Le visage du copain se ferma.

— Bien, dit-il d’une voix sourde, très bien. Maintenant, ça ne sera pas pour rire. Il y a loin du complot à la réalisation.

— Ne t’en fais pas, dis-je en touchant du bois. Jusqu’à présent, j’ai eu de la veine, j’espère qu’elle ne va pas me lâcher juste à cette occasion.

— C’est culotté, tu sais, ce qu’on va faire.

— Je le sais fichtre bien, mais ce sont précisément les choses les plus culottées qui réussissent le mieux.

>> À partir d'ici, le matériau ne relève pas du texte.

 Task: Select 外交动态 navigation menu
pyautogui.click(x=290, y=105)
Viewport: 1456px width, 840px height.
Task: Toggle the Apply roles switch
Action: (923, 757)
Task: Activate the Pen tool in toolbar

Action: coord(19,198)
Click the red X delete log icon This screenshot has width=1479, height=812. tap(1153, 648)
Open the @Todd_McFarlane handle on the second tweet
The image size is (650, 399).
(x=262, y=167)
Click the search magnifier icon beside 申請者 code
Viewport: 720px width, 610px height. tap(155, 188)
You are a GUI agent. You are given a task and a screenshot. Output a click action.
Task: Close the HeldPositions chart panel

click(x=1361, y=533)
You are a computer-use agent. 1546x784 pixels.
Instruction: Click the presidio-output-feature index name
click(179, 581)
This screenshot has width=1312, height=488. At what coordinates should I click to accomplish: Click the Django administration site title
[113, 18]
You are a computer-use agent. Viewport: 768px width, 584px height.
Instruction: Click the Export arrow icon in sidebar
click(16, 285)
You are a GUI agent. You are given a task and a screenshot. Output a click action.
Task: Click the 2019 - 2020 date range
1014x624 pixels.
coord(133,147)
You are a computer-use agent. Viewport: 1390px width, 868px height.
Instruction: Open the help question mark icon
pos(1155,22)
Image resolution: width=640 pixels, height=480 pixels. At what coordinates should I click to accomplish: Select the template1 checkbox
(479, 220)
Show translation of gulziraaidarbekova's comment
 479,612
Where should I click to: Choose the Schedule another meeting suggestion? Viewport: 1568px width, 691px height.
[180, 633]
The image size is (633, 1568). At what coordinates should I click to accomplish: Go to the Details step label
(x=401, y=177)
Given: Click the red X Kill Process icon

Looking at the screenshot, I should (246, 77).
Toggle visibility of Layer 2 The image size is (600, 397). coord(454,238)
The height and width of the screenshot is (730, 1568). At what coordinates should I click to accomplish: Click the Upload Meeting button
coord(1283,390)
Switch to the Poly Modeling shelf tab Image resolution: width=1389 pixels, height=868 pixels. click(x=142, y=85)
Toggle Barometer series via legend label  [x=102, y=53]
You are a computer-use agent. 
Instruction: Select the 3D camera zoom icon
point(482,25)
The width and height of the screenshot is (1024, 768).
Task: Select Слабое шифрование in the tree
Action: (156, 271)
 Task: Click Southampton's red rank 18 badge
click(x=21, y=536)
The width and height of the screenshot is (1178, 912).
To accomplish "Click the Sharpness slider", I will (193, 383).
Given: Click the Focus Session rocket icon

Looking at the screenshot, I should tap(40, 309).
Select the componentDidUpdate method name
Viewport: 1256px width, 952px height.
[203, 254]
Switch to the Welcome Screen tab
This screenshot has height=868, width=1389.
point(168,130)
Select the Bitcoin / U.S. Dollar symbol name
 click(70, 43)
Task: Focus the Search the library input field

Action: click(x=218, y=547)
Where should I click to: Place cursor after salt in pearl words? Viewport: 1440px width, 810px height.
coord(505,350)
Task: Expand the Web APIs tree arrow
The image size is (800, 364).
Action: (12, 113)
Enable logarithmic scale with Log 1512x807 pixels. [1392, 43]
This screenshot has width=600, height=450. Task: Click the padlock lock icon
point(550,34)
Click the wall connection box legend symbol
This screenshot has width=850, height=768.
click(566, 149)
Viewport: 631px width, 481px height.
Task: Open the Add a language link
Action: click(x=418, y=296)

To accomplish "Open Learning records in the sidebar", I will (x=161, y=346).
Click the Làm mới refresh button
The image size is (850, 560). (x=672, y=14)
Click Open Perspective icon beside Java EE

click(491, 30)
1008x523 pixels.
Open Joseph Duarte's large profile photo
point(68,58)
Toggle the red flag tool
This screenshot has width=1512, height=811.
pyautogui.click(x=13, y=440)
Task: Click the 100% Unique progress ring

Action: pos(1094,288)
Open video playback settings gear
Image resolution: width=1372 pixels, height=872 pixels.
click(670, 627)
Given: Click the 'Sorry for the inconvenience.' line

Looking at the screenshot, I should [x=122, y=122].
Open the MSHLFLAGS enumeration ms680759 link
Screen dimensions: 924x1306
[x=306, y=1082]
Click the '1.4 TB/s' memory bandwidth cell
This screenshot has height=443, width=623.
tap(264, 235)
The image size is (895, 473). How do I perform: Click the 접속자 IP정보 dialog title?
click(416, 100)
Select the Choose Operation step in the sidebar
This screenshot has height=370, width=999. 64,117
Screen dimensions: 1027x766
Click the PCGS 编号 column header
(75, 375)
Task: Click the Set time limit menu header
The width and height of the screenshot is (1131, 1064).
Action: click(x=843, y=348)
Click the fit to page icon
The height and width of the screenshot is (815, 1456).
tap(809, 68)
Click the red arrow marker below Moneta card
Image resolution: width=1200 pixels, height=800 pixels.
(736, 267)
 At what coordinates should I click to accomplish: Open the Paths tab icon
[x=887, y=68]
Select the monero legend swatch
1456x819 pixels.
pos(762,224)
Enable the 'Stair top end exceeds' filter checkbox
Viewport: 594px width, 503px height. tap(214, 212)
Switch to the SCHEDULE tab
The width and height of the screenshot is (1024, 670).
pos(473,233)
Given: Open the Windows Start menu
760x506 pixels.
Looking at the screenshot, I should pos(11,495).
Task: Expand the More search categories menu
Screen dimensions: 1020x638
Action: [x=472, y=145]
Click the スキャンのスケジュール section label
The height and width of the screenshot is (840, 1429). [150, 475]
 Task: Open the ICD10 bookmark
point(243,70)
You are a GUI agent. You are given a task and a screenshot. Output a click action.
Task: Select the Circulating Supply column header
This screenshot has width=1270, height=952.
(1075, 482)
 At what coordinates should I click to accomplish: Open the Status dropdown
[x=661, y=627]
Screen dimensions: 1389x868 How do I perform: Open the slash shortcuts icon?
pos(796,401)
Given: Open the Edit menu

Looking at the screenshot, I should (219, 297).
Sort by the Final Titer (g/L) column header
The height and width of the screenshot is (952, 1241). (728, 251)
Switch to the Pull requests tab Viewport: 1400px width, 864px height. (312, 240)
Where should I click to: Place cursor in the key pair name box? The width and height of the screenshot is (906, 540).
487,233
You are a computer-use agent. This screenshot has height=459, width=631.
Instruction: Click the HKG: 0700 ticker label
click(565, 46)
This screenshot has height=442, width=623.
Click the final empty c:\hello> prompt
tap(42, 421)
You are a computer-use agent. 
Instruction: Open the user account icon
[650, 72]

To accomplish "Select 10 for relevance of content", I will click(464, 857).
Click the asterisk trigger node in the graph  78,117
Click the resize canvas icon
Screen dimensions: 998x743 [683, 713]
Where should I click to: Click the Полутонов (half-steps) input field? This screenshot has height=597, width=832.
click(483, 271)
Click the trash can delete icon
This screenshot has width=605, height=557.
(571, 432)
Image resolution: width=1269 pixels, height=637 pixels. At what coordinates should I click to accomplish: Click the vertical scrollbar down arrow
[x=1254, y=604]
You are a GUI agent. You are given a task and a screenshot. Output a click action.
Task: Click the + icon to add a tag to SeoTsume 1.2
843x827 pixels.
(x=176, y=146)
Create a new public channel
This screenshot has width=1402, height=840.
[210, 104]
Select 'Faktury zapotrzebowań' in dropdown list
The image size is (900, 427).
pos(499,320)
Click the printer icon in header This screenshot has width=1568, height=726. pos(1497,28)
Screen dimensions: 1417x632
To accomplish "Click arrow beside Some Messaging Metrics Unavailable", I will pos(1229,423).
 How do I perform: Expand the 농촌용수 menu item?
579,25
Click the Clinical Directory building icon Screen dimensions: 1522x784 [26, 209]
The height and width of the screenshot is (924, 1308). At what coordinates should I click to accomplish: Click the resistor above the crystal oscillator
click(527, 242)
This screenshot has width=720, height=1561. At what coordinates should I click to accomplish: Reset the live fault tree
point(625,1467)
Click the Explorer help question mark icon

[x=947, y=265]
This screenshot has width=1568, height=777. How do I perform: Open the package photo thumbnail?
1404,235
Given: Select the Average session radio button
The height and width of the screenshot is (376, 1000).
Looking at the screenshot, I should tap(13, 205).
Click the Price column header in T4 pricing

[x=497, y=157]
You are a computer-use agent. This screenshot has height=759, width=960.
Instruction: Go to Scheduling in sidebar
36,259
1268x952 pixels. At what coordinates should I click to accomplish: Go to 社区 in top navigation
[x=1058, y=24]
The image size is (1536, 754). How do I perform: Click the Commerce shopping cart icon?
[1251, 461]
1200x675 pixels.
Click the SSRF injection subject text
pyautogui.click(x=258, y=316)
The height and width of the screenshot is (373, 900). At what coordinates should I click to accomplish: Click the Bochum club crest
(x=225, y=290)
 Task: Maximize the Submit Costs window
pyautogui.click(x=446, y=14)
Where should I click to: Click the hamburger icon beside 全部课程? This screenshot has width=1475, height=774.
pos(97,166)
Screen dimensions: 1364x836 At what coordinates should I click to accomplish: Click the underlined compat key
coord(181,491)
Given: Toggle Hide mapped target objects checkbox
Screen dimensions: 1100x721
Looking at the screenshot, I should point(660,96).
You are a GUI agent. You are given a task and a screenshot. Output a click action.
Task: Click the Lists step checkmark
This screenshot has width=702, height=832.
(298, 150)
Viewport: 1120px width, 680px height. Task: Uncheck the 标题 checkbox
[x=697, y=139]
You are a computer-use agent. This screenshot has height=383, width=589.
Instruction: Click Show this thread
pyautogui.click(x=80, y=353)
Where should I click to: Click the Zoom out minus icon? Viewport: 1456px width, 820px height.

— Eh bien, c’est parfait, conclut-il, tu peux compter sur moi. Seulement, si tu veux mon avis, à demain les affaires sérieuses. Pour le moment, on va se taper un pastis maison et cet après-midi on ira au cinéma.

— Qu’est-ce qu’on joue ?

— Le Juif Süss.

— Ah ! non, vas-y seul.

— Tu l’as vu jouer ?

— Pas précisément, mais le jour où on le donnait à Perpignan, j’étais planqué dans la cabine de projection avec toute la Milice de la ville, sans parler de la Gestapo et autres plaisantins, qui me couraient aux chausses. Alors, c’est comme si je l’avais vu. J’en suis dégoûté pour le restant de mes jours.

Bams se mit à rire.

— Alors, qu’est-ce que tu vas faire ?

— Je vais aller à Montpellier pour voir si je peux lever une moukère. Mais j’ai bien peu d’espoir. C’est plutôt par acquit de conscience.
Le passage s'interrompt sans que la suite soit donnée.